Thanatophobie : comprendre cette peur extrême
Nous rencontrons une peur commune de la mort, mais aussi une peur plus intense, appelée thanatophobie. Cela implique une angoisse extrême, entraînant souvent des crises de panique ou des états dépressifs. Bien que cette peur puisse surgir à tout âge, elle est souvent accrue chez les personnes souffrant de pathologies chroniques. Mais qu'en est-il des aînés, qui sont confrontés à la réalité de leur mortalité ?
La peur de la mort chez les aînés
Curieusement, la peur de la mort semble diminuer avec l'âge. Cependant, elle se manifeste sous différentes formes : certains craignent l'inconnu, d'autres l'agonie. Les plus âgés tendent à s'inquiéter davantage de la douleur physique associée à la mort, plutôt que de la mort elle-même. Pourtant, il est essentiel de noter que les jeunes adultes ressentent souvent cette peur plus intensément, atteignant son apogée dans la vingtaine.
Les personnes en fin de vie, quant à elles, éprouvent généralement plus d’angoisse, qui peut rester cachée par le déni ou une volonté de ne pas alourdir leurs proches. Mais il existe également des aînés qui, même en bonne santé, ressentent cette angoisse, souvent en raison de conditions de vie précaires.
Démystifier la thanatophobie
Face à l’inéluctabilité de la mort, les aînés sont souvent amenés à faire un bilan sur leur existence. Regrets et dépréciations ponctuent cette réflexion. La solitude, engendrée par la perte de proches, peut intensifier ces sentiments, remplaçant la peur de la mort par la crainte de la vieillesse. Certains signes de thanatophobie incluent un retrait social, un sentiment de nihilisme et des mécanismes de défense tels que le déni et l'accroissement des dépendances.
Des solutions pour apaiser l'angoisse
Bien que la peur de la mort soit inévitable, il est possible de trouver des moyens d'apaiser cette angoisse. La spiritualité, par exemple, peut offrir du réconfort, mais pour ceux qui ne se reconnaissent pas dans cette demarche, la philosophie peut servir d'alternative. Aborder ce sujet de manière ouverte avec des proches et même envisager une thérapie peut également s'avérer bénéfique.
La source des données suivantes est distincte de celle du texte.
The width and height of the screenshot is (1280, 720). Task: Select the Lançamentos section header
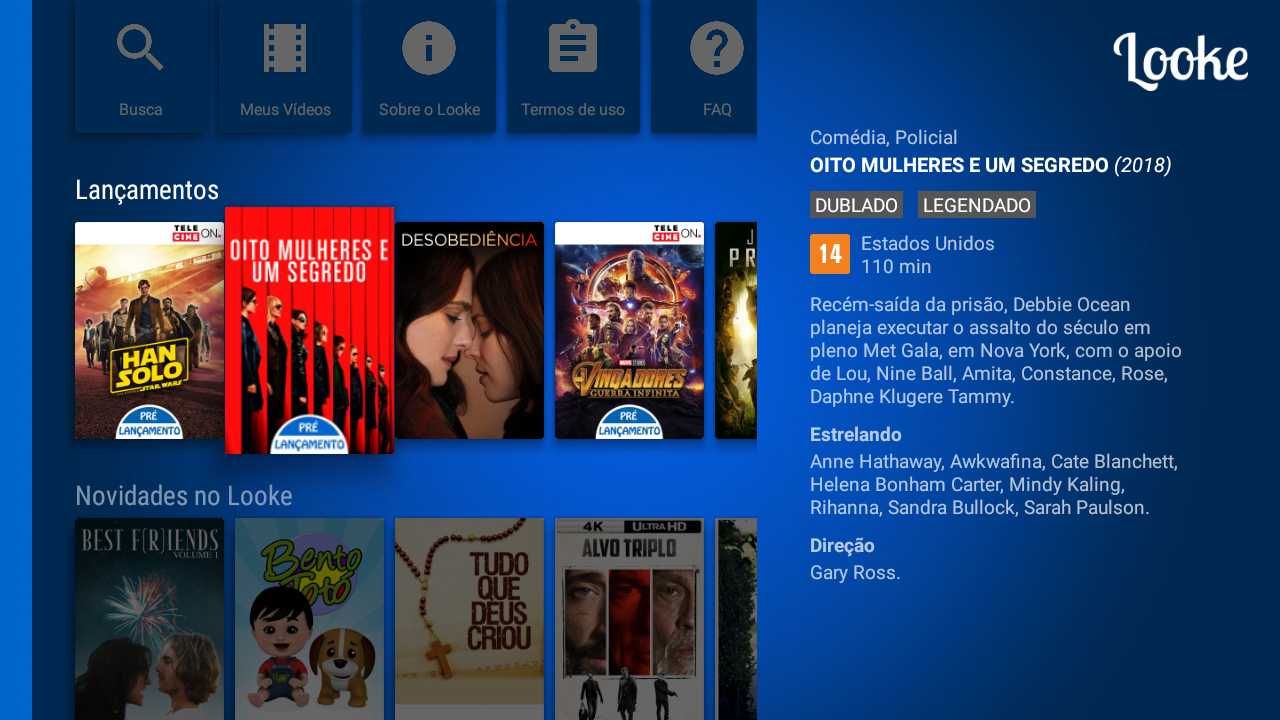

Il est également utile de planifier son incapacité, en s'occupant de ses volontés testamentaires ou en organisant des obsèques anticipées. Un autre exercice propose d'écrire l'histoire de sa vie, permettant de célébrer ses expériences et de transmettre un message positif aux générations futures. En confrontant cette angoisse, il est possible de retrouver une certaine forme de sérénité.